Jesus said we should become as little children in order to be admitted into his Kingdom. Do you think his directive included a free pass for unbridled expression regardless of our age? Can you imagine if, as adults, we could speak out exactly how we feel unhindered by boundaries or consequences? Oh boy, can I think of several people and situations I’d like to give a piece of my transparent mind. The anticipation is already unleashing giddiness inside me; precisely the point of acting like a child. Jesus, you are sooo smart.
When my daughter was six years old, she told me I looked disgusting. The interesting thing about her delivery, however, resided in the aftermath. She landed the punch but then followed the slam with a generous ice pack of remorse, “and I’m sorry about that.” In the poker game of life her approach models the playing of a hand which says I see your flaw and I’ll raise you an apology for, uh, pointing it out.
Maybe instant contrition is a game changer for us moms. I can think of several zingers I swallowed back down in relation to parenting. Look how different the jabs come across with the compunction conjunction:
“Kahrin, your diaper reeks and honestly I don’t feel like changing the nastiness. And I’m sorry about that.”
“Johnny, I know you are hungry but to tell you the truth I’m burned out from cooking, therefore I’m not making you anything to eat right now. And I’m sorry about that.”
“Kyle, reading you the same book for an eighth time in the last hour sounds interesting, but I have to say no because doing so might result in premature baldness for mommy. And I’m sorry about that.”

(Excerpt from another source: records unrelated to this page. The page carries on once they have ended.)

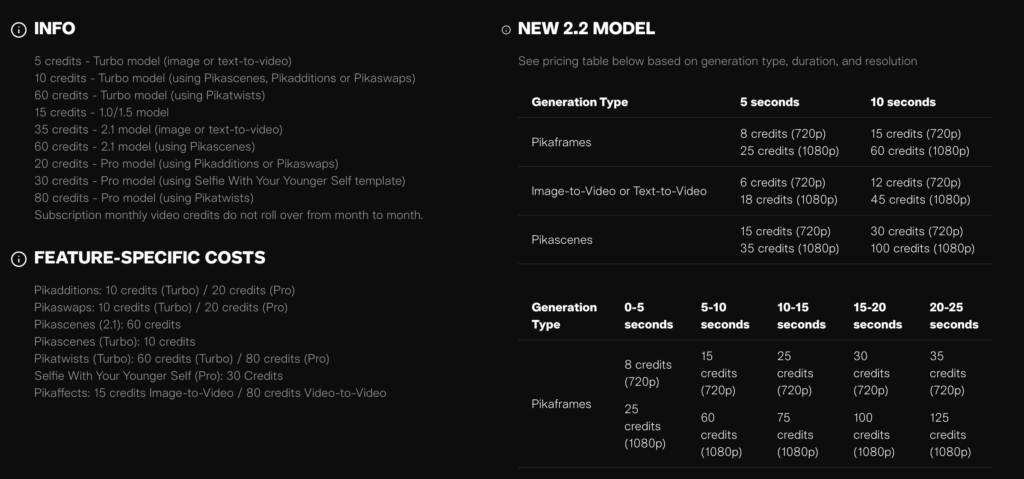
Task: Click the "10-15 seconds" column header
Action: (x=801, y=316)
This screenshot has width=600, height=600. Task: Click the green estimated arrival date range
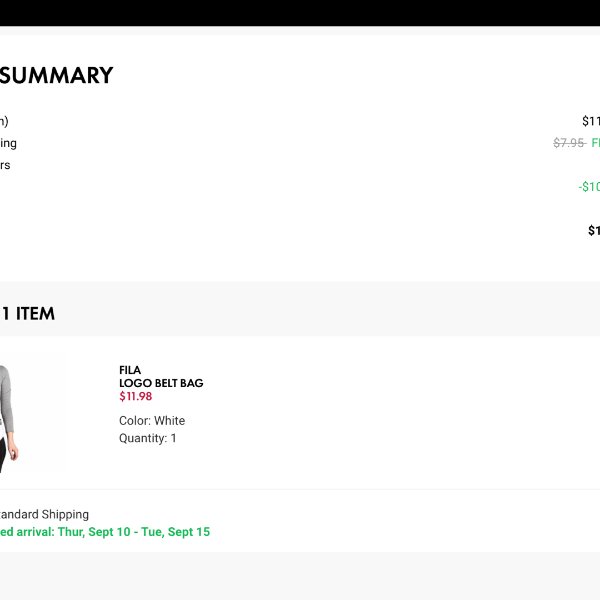[x=105, y=532]
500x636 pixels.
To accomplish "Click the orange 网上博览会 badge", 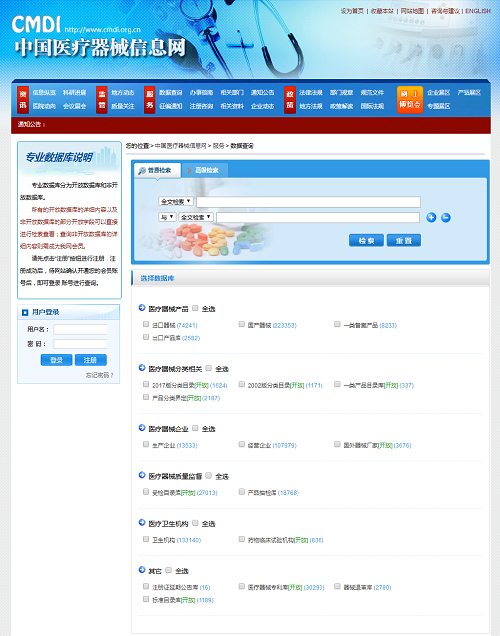I will pyautogui.click(x=410, y=100).
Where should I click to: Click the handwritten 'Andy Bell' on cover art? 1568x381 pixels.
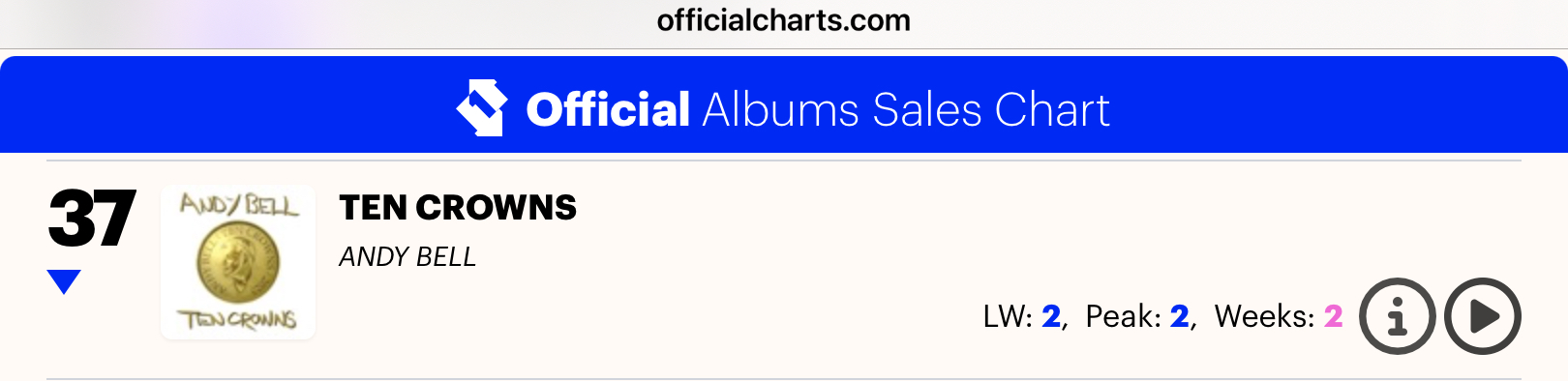239,205
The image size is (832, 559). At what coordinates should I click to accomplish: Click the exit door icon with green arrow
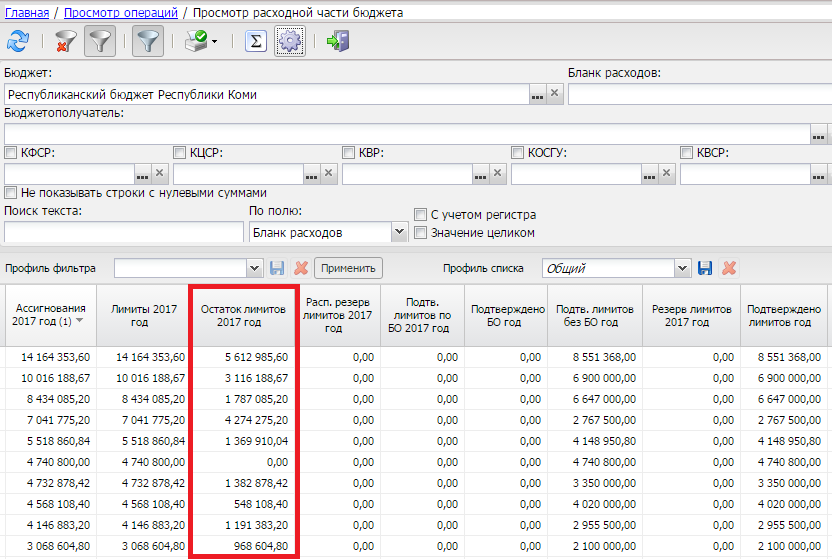[338, 41]

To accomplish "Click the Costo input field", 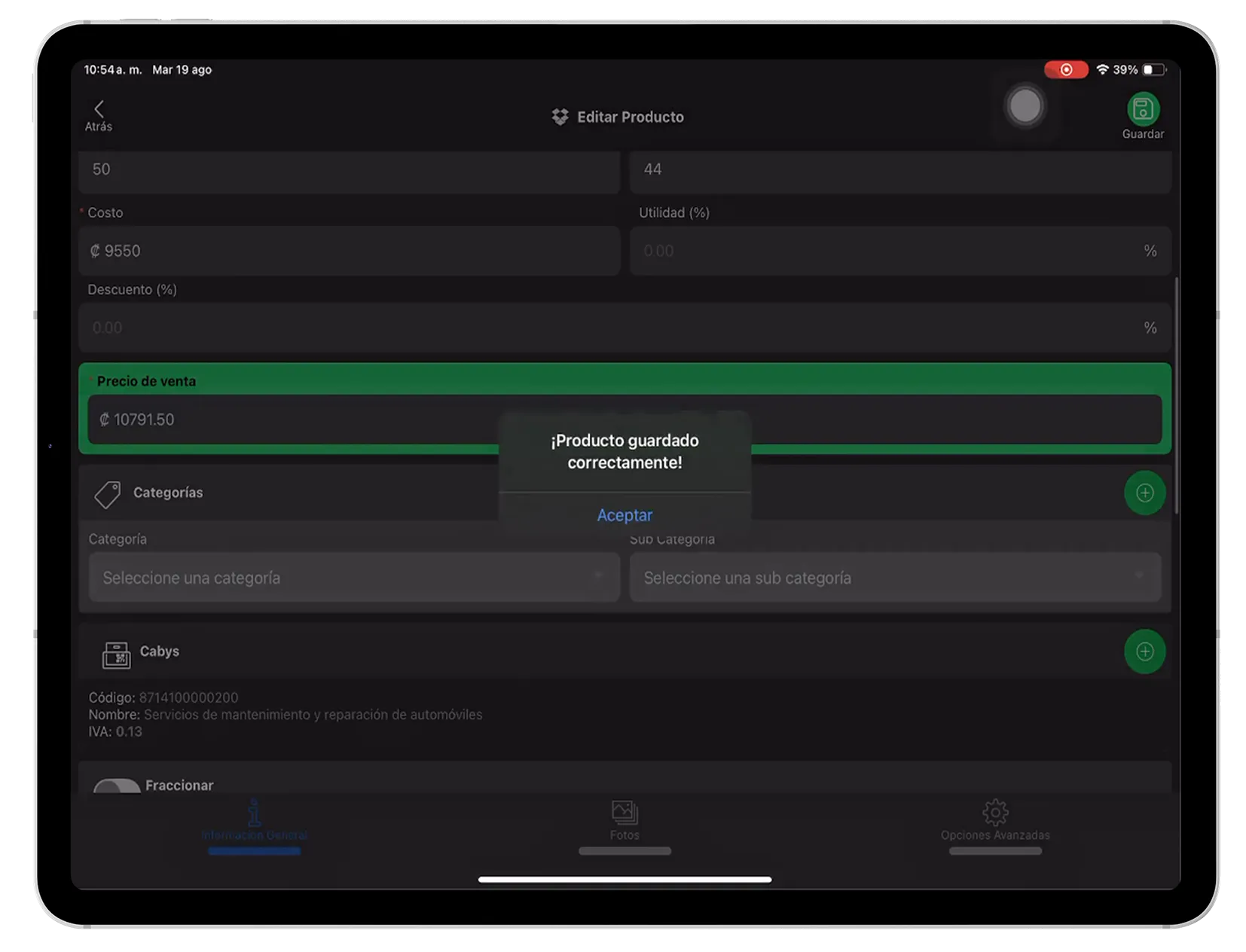I will point(350,251).
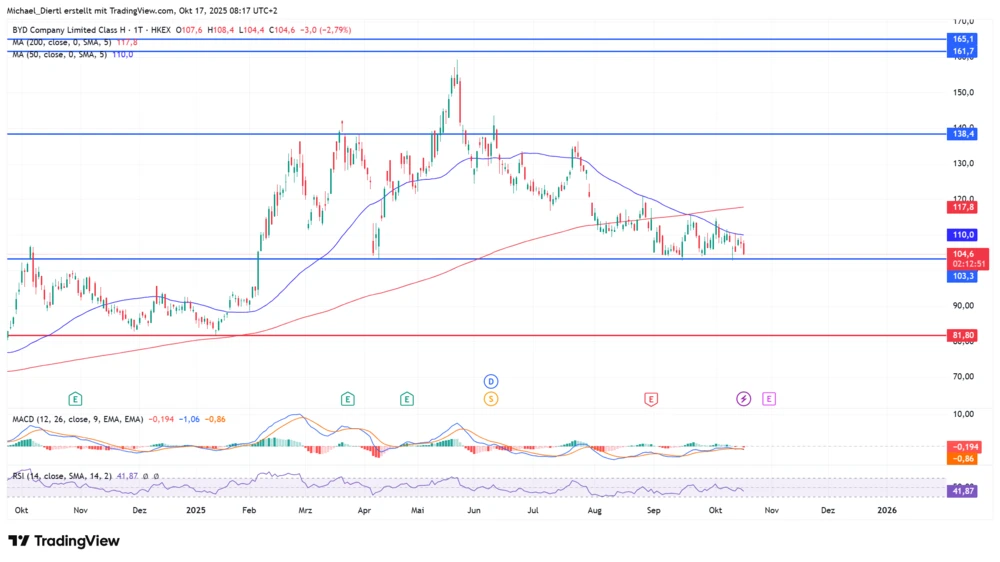Click the red 81,80 support price label
1000x562 pixels.
[x=962, y=335]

The love of a child runs true and deep; no strings attached – much like a dog who remains your loyal companion regardless of how often you take him for a walk or how unfair you are in yelling at him because you are mad at your husband. Kids also assume the same parental love greets them on the other side. My daughter’s insult rolled off her tongue without second thought because kids feel inherently safe being themselves around those who nurture, love, and protect them. A child’s psyche has not yet been tarnished by the culture shock of humanity’s unforgiving harshness. But, in my daughters case, her intrepidness was immediately coupled with compassion; a combination foreshadowing a divine principle – Christ’s free gift of grace and mercy.
Jesus doesn’t need to say, “and I’m sorry about that” after shining a mirror on our weaknesses and failures. He raises the bar a notch by telling us, “I’ll love you anyway”; grace and mercy.
Think of the ways His agape love shines forth in our lives:
“Shelby, I see the way you deny me by ignoring opportunities to share the Gospel; I’ll love you anyway.”
“Shelby, I noticed you started your day with both feet on the floor rushing headlong into your schedule completely unaware of my presence; I’ll love you anyway.”
“Shelby, I blessed you by answering your prayer for your children’s safety and you didn’t take the time to thank me; I’ll love you anyway.”
Christ’s promise to love us anyway equates to mercy, but you may be asking yourself where the grace part of the lesson fits in. God floodlighting our sins, feeble faith, and egregious shortcomings sure doesn’t sound like amazing grace. Neither does your sassy six-year-old expressing her disdain for your appearance. Both sound offensive and poke our pride even if one is pious in nature and the other imbued with innocence. But if we look at why God points out our faults, the same reason we discipline our children – pure love and concern for their well-being – perhaps our hearts will be better able to receive the judgment. And then we can raise the bar another notch and say, “Thank you, Lord, for making me aware of where I am coming up short in loving you and others”; grace and mercy.
I’ve been writing in journals since my children were born as a way to express my feelings and emotions as both wife and mother along with keeping record of my children’s colorful comments and actions. As I sit here crisscross applesauce in my empty nest turning the priceless pages of history, I am amazed at the pearls of wisdom spoken from the mouths of my babes. God knew what He was doing by prompting me to ink the memories. God always knows what He is doing and often we do not. But the glory resides in knowing He loves us anyway. And although, at least for now, our Lord really isn’t giving us middle-aged folk a free pass for dishing out barbs dipsticked in brutal honesty whenever we see fit, I know the day is coming. Pretty sure the threshold occurs somewhere around seventy when, as sweet old white hairs, we can say what comes to mind with the only consequence being a few sheepish smirks at our political incorrectness. The same smiles typically give way to an unconditional, accepting statement along the lines of, “How cute that old lady is. She says whatever she wants, but I guess she’s earned it.” Ya think?
When and if the time comes and you are the recipient of my brazen veracity, well…
I’m sorry about that. Jesus loves me anyway!